TASK DATA =
◆ ◆ ◆ ◆ ◆
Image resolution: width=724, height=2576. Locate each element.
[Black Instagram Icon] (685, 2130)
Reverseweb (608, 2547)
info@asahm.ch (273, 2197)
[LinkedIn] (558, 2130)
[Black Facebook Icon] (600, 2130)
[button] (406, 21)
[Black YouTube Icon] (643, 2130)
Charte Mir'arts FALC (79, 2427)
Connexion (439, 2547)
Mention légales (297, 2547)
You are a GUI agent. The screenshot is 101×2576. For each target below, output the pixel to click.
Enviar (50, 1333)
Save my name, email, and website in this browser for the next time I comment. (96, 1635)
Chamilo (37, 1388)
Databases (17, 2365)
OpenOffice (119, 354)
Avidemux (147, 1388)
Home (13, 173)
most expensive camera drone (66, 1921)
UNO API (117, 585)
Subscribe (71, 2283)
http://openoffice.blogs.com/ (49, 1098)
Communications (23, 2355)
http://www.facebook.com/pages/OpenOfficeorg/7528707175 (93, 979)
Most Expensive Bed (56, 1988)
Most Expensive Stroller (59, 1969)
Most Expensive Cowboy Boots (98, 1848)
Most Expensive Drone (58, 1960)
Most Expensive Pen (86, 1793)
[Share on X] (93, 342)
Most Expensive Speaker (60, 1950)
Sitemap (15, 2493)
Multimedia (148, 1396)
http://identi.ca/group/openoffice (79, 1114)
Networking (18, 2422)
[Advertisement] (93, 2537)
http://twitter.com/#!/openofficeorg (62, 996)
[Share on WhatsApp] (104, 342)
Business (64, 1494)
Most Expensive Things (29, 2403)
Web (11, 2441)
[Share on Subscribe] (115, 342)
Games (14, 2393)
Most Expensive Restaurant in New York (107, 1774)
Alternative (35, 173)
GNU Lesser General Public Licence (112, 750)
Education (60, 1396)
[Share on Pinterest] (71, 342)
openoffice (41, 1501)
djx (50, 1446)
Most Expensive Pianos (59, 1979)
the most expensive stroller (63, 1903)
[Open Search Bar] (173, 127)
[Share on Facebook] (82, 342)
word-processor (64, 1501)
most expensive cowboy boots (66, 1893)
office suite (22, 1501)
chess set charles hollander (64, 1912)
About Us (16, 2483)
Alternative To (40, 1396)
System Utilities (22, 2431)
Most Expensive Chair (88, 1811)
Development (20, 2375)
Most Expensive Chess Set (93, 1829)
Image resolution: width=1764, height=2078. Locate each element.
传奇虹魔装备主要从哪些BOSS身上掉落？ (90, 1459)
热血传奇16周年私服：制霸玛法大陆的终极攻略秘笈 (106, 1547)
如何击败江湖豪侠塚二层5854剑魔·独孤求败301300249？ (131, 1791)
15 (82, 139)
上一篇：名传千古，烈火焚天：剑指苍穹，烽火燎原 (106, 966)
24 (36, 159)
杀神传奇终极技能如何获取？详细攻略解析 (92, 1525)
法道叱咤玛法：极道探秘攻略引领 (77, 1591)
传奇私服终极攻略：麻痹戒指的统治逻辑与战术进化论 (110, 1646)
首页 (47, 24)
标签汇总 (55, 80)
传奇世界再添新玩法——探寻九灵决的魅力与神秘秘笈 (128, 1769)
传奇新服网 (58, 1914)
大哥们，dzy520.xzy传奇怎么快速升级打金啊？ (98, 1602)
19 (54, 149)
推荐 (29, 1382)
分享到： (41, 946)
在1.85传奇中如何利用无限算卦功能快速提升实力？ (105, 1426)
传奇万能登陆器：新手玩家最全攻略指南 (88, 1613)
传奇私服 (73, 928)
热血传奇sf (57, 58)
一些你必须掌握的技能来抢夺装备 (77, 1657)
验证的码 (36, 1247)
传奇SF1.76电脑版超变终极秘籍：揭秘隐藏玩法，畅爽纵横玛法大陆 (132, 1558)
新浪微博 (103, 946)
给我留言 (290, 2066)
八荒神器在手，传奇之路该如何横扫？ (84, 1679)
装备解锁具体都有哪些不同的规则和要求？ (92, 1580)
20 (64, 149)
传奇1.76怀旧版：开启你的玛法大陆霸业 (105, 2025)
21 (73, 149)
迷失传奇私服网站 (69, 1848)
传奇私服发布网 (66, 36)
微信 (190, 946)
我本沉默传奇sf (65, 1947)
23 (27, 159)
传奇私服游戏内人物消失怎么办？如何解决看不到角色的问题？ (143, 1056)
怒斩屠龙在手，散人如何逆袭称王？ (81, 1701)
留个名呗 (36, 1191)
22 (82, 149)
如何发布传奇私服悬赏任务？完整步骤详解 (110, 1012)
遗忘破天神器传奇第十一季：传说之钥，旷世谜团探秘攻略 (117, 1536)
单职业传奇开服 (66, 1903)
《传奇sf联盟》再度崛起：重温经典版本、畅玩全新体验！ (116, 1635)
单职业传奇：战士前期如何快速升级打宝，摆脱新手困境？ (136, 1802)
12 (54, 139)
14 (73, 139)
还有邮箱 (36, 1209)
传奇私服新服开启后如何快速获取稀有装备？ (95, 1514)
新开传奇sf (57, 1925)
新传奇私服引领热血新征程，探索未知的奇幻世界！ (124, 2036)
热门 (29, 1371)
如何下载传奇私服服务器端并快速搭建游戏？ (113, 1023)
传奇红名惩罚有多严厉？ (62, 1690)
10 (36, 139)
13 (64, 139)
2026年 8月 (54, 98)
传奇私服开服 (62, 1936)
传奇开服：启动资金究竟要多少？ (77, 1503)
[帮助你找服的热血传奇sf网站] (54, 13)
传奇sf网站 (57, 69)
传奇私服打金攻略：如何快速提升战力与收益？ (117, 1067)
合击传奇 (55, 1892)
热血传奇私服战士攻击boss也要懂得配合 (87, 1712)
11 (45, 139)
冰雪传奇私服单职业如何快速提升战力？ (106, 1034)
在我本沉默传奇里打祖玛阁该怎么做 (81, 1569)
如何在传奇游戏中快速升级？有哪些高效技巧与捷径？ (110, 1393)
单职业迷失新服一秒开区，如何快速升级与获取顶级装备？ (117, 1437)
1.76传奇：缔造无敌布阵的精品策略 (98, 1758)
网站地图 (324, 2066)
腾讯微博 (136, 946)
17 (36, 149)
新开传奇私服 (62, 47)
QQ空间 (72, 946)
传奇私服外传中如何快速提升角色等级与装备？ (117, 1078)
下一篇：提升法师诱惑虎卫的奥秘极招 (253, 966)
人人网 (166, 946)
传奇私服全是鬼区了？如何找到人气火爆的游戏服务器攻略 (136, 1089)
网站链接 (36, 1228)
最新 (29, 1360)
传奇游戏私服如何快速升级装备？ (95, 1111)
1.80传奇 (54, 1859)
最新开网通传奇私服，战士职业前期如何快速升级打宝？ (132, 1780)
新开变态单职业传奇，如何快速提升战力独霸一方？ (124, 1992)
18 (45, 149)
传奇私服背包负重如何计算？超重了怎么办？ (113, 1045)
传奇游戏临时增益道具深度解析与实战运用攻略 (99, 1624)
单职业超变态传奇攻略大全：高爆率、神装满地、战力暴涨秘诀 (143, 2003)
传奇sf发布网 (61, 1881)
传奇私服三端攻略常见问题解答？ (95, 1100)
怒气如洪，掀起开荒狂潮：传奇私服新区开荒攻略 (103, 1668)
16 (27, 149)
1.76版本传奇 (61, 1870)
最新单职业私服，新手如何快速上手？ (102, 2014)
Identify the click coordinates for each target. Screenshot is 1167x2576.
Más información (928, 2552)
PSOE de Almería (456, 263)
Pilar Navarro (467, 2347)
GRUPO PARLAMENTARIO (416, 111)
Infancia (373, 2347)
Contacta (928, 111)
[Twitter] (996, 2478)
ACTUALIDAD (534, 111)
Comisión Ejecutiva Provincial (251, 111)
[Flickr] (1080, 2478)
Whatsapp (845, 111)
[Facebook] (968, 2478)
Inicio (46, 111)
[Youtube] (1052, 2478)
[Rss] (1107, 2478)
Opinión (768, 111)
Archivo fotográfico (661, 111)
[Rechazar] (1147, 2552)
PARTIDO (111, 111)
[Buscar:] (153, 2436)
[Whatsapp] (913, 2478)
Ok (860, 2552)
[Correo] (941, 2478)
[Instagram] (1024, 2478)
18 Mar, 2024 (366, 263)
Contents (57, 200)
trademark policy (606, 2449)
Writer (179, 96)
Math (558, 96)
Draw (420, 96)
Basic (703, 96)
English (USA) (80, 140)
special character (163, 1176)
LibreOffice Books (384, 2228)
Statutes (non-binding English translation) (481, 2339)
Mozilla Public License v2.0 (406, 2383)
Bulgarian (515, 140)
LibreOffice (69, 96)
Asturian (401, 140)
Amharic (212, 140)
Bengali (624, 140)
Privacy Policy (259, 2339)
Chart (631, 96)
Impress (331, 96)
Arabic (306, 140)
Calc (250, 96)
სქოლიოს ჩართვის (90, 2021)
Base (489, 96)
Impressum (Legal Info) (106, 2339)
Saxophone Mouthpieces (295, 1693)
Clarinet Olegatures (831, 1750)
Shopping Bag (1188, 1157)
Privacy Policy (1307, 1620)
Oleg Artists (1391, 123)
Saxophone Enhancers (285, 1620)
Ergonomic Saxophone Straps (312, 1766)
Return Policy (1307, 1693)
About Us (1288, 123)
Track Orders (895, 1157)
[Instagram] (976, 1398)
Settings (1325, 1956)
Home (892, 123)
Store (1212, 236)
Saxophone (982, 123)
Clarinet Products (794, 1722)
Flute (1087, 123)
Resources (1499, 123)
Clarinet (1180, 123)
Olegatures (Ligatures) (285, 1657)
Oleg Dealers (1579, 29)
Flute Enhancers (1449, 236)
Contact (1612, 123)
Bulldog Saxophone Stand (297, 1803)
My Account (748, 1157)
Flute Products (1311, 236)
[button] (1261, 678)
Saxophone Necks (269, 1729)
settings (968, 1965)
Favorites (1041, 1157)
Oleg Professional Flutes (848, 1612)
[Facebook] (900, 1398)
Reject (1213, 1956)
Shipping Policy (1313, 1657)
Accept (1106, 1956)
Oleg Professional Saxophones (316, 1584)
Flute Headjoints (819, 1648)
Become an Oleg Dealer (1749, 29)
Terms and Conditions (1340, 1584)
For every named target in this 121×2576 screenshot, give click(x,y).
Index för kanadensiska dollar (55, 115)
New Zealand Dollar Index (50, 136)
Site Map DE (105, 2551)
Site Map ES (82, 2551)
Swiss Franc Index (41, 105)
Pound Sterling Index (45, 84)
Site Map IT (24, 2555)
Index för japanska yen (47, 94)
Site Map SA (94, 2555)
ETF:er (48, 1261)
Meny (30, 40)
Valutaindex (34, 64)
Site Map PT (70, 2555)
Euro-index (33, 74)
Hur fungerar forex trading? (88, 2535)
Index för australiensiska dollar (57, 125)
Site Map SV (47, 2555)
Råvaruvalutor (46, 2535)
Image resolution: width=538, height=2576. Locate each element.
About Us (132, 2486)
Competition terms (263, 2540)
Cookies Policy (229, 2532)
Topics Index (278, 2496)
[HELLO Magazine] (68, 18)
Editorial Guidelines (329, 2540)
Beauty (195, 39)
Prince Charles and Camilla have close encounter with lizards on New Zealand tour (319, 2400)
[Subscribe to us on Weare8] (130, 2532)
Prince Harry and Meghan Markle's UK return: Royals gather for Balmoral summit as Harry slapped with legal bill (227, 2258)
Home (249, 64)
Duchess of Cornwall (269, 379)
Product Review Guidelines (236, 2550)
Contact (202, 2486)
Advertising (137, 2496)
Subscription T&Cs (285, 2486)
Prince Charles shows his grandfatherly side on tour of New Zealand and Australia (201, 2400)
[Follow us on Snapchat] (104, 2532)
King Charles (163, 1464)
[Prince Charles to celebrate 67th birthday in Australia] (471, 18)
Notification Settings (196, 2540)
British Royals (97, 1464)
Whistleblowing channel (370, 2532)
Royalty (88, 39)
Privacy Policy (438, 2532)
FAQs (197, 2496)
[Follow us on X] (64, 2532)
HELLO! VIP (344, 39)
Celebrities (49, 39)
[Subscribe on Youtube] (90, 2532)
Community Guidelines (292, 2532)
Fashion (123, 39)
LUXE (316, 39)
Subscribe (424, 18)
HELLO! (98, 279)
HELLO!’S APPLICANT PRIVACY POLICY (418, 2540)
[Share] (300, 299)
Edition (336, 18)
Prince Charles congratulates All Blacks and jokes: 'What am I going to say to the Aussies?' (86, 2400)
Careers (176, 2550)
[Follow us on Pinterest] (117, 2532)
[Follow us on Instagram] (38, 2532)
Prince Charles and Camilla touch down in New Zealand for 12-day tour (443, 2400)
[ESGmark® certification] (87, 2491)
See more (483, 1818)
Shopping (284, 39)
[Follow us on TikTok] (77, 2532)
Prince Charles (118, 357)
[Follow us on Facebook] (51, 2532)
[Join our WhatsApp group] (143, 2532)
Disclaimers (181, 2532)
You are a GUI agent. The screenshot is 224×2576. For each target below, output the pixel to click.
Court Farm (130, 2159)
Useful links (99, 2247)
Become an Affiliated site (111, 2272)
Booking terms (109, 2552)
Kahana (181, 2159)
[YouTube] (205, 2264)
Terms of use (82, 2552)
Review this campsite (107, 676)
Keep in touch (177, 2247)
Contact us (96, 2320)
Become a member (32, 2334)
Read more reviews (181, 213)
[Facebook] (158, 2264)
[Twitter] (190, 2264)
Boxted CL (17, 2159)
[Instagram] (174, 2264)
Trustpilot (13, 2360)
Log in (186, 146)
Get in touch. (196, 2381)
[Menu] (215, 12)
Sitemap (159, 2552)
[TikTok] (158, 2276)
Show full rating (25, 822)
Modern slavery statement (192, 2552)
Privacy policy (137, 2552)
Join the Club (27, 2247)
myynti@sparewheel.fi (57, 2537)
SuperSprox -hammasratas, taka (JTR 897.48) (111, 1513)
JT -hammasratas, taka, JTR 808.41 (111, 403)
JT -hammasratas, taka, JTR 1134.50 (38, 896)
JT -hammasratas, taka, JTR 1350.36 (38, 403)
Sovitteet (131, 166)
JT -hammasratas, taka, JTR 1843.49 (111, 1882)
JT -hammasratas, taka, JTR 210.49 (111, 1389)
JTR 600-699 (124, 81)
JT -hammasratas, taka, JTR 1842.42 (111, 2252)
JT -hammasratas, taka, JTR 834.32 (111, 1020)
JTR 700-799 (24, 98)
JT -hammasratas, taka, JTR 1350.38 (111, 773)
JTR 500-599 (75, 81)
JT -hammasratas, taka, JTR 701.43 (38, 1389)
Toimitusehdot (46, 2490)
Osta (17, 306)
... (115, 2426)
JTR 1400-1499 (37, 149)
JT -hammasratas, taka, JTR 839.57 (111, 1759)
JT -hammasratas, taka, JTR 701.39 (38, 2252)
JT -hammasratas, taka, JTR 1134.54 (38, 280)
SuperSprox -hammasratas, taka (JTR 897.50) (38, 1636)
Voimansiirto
◆ ◆ ◆ ◆ ◆
REQUIRED ACTION =
Copy out all the lines of the records that include "with".

WRITTEN SOLUTION =
Prince Charles and Camilla have close encounter with lizards on New Zealand tour (319, 2400)
Prince Harry and Meghan Markle's UK return: Royals gather for Balmoral summit as Harry slapped with legal bill (227, 2258)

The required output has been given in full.